El joven aventurero y arqueólogo Alex O’Connel en su obsesión por superar el prestigio arqueológico de su padre descubrirá el emplazamiento donde descansan el emperador y sus guerreros y así comenzarán los problemas.

Al parecer siempre hay gente interesada en despertar a las momias que descansan tranquilas …

El monarca regresa a la vida con todo su poder y su afán de dominación no ha hecho más que crecer en todos estos años.

Sirviéndose de poderes sobrenaturales inimaginables, el Emperador Momia volverá a conquistar el Lejano Oriente con su legión sin que nadie pueda detenerle… a menos que los O’Connell encuentren la forma de hacerlo.

Más de lo que ya se podía encontrar en las anteriores ediciones de esta saga.

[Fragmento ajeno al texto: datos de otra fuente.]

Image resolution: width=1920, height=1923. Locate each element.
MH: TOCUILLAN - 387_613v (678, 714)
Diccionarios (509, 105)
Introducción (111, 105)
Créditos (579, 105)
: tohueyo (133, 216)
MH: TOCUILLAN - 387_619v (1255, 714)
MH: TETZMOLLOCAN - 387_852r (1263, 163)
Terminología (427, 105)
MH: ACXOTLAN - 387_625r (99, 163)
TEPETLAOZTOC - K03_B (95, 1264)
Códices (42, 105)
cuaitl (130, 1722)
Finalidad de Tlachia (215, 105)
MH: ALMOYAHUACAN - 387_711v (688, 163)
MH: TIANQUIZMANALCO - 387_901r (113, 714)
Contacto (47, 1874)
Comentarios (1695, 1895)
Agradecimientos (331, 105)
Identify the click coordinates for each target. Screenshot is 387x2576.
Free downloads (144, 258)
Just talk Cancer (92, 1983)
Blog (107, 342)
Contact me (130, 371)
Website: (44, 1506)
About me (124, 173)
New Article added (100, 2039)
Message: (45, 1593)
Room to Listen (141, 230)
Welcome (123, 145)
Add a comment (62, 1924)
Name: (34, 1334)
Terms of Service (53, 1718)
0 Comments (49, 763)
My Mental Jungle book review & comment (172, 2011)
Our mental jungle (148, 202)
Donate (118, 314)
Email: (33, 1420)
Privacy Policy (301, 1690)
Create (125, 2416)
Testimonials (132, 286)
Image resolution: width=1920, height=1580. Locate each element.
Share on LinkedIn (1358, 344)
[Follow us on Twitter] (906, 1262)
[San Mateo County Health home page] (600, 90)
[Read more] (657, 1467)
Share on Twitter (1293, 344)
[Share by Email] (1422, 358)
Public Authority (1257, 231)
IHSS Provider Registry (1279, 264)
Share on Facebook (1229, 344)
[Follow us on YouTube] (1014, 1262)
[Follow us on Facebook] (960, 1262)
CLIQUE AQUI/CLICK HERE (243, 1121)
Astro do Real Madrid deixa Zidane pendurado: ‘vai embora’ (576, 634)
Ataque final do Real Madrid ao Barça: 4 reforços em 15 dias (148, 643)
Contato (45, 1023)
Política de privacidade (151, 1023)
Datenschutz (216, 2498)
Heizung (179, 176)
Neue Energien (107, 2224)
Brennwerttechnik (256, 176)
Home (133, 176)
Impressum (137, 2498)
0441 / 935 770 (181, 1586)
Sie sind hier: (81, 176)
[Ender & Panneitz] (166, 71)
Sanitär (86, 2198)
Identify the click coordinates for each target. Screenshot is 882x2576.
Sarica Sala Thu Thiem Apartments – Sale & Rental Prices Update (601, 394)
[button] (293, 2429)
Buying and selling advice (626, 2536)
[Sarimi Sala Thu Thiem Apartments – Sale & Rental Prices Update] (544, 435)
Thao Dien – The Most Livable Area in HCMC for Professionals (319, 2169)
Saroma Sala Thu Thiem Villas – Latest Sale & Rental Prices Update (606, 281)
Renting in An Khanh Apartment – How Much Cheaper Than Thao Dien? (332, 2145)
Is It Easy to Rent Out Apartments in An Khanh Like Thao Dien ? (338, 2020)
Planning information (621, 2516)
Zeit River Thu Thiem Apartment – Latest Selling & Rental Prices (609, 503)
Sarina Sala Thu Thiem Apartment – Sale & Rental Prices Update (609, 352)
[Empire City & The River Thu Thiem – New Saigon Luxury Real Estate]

Lo peor, el comienzo en el que se nos presenta a un matrimonio O’Connell luchando contra el tedio de haber abandonado el espionaje y la persecución de momias.

A mí la verdad es que ya me empieza  a cansar esta franquicia, a parte de que cada vez le encuentro menos la gracia al personaje de Brendan Fraser. Así que desde aquí me comprometo a no caer en la tentación de nuevo y no ver la próxima entrega que ya están ideando.

Aunque siempre digo lo mismo … jeje.